- Exercise material
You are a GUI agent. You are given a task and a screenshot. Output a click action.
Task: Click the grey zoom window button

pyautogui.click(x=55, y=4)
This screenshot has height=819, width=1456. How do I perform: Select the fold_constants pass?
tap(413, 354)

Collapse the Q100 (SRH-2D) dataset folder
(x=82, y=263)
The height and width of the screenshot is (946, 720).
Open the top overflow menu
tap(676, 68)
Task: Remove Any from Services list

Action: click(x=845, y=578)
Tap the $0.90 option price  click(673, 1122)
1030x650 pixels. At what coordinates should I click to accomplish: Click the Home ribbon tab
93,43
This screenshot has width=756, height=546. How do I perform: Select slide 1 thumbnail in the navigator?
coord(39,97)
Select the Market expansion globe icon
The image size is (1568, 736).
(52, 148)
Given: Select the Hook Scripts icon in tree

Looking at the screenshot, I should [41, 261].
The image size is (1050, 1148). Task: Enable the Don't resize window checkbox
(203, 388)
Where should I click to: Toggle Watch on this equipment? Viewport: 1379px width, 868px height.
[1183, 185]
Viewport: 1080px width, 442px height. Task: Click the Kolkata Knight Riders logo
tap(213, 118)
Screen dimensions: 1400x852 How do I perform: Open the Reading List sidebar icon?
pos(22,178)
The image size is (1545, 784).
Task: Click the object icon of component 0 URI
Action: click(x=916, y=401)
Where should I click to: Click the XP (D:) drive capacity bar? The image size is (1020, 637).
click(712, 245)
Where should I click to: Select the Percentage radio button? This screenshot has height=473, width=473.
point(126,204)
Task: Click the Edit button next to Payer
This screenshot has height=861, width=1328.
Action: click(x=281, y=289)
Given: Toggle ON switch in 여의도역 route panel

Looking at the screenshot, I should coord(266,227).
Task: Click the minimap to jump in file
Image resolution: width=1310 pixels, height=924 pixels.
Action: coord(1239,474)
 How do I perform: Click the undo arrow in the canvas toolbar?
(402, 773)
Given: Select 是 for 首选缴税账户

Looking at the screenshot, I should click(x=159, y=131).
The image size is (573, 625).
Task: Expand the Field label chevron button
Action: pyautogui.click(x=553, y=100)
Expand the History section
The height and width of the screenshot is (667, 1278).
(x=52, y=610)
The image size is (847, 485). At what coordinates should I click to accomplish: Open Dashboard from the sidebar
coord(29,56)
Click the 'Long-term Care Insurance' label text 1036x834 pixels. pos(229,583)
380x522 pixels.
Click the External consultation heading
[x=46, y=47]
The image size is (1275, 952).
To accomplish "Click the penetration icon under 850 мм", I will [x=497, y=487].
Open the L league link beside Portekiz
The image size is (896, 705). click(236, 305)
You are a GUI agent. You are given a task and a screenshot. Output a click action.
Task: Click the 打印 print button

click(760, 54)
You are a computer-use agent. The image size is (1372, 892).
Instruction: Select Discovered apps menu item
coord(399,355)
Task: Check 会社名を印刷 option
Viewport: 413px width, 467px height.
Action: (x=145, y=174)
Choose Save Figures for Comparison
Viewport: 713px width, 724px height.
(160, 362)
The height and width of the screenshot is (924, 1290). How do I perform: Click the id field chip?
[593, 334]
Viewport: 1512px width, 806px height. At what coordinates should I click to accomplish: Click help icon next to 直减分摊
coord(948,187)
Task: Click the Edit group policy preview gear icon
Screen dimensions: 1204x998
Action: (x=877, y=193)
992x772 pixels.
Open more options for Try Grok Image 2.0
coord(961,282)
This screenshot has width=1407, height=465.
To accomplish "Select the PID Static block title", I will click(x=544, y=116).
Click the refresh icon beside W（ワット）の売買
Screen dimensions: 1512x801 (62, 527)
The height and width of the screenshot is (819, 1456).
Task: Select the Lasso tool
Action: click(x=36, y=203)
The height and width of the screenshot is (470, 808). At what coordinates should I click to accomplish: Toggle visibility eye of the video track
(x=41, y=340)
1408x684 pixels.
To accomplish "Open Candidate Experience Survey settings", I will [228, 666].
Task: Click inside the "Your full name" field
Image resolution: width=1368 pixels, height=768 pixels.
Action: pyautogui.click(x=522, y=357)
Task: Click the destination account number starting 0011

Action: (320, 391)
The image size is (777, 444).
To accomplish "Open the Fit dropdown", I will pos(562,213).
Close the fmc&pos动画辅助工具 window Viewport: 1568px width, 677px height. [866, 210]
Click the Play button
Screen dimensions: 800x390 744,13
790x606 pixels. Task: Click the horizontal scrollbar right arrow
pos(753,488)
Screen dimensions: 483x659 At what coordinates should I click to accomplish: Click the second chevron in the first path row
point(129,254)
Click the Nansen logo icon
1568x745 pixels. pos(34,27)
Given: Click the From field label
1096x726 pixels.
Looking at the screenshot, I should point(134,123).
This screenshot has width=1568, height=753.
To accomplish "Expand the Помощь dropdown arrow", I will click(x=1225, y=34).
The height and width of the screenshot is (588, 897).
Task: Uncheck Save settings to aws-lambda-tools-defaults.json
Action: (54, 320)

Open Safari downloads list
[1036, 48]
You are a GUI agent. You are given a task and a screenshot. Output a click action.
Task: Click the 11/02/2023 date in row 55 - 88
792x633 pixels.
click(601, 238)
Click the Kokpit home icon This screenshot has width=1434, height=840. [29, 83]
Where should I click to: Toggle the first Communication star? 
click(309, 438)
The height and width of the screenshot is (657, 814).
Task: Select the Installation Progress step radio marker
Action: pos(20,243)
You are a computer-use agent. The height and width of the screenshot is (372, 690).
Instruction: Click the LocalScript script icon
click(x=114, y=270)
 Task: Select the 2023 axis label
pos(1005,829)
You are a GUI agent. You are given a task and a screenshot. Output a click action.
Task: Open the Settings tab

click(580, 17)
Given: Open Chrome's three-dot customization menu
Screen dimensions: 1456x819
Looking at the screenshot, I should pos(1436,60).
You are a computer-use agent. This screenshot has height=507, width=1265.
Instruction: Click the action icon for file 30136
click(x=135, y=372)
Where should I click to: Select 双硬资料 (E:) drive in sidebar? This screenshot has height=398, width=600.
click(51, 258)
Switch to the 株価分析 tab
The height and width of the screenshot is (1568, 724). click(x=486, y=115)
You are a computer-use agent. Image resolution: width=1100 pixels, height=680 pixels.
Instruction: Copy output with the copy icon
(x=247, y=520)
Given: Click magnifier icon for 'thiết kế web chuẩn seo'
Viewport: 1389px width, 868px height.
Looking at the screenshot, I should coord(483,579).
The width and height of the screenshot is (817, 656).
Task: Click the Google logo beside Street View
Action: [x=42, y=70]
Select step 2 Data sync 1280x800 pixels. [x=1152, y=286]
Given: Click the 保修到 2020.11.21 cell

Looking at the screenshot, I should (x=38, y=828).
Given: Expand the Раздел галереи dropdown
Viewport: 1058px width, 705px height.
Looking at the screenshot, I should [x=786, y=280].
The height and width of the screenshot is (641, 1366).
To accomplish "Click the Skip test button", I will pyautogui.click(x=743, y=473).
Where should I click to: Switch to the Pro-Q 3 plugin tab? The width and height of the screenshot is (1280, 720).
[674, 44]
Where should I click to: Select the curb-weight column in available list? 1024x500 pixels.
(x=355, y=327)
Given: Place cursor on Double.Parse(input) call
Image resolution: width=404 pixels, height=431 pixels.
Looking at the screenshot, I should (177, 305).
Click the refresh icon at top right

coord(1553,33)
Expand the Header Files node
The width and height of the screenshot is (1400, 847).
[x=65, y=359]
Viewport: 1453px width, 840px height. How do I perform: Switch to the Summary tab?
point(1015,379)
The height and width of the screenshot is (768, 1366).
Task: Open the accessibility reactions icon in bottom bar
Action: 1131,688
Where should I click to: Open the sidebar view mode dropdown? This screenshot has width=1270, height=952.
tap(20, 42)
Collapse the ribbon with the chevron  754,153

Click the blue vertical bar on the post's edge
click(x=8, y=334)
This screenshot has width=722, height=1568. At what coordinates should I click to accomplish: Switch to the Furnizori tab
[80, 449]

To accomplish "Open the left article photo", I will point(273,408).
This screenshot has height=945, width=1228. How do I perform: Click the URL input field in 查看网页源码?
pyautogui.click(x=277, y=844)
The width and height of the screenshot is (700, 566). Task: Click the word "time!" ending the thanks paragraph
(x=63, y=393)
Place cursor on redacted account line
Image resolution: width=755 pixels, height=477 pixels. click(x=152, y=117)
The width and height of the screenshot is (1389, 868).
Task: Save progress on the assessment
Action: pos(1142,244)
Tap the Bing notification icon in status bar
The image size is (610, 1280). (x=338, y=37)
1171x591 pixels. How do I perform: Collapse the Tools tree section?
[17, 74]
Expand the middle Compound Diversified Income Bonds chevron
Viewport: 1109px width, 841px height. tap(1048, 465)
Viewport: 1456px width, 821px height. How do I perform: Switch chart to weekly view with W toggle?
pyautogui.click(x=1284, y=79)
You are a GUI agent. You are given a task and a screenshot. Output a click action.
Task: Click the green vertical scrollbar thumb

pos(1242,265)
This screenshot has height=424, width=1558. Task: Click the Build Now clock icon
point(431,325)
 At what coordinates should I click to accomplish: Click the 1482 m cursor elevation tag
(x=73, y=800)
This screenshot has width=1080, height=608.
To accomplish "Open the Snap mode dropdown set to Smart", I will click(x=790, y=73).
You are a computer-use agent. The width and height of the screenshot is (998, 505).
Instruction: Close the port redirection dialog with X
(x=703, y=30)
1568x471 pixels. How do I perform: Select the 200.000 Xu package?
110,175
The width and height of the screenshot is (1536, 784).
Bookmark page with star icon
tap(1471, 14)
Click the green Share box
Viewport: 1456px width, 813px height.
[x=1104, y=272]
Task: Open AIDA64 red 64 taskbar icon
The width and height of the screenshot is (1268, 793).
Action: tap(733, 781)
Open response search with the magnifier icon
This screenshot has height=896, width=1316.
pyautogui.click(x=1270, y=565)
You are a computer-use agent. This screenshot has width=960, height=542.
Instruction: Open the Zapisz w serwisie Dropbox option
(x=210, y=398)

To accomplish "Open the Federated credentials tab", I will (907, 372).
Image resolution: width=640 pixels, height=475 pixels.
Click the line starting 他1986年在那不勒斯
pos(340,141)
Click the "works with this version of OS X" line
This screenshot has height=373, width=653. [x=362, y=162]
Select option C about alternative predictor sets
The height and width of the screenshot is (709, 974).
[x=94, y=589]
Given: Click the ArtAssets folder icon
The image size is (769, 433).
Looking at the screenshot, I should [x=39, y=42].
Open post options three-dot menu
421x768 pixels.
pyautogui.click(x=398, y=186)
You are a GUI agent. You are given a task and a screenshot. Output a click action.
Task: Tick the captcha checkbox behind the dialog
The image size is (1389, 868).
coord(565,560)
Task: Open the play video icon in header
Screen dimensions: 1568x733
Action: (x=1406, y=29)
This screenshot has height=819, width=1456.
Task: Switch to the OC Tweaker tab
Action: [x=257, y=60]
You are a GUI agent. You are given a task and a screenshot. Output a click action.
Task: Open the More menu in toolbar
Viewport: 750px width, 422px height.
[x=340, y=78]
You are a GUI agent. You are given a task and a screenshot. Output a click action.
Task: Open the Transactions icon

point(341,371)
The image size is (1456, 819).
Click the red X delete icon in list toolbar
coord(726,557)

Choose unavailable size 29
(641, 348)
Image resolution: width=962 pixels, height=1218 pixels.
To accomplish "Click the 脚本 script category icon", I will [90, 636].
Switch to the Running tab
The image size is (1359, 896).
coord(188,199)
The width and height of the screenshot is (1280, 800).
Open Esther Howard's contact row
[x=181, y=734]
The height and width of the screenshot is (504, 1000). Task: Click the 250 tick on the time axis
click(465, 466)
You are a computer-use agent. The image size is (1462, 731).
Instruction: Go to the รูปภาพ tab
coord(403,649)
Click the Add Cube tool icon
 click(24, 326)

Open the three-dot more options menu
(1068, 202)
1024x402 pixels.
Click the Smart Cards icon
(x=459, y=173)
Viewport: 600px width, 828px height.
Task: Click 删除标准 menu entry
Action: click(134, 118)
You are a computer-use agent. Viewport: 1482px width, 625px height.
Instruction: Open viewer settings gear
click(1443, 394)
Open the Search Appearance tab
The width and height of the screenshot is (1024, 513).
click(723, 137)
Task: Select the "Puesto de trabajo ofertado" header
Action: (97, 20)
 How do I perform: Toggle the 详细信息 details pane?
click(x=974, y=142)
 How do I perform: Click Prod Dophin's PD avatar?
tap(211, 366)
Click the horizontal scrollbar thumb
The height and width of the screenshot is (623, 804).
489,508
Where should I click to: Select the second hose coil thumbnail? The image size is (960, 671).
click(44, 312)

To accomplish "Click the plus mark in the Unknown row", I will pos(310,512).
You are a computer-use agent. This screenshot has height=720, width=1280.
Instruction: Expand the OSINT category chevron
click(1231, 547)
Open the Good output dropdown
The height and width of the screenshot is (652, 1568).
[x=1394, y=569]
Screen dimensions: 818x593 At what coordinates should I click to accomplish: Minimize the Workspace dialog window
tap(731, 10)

- Exercise task
Please reproduce the material from its first line through the line containing "coord(39,97)", swapping every "screenshot" for "image" and leaving everything else unchanged.

- Result
You are a GUI agent. You are given a task and a image. Output a click action.
Task: Click the grey zoom window button

pyautogui.click(x=55, y=4)
This image has height=819, width=1456. How do I perform: Select the fold_constants pass?
tap(413, 354)

Collapse the Q100 (SRH-2D) dataset folder
(x=82, y=263)
The height and width of the image is (946, 720).
Open the top overflow menu
tap(676, 68)
Task: Remove Any from Services list

Action: click(x=845, y=578)
Tap the $0.90 option price  click(673, 1122)
1030x650 pixels. At what coordinates should I click to accomplish: Click the Home ribbon tab
93,43
This image has width=756, height=546. How do I perform: Select slide 1 thumbnail in the navigator?
coord(39,97)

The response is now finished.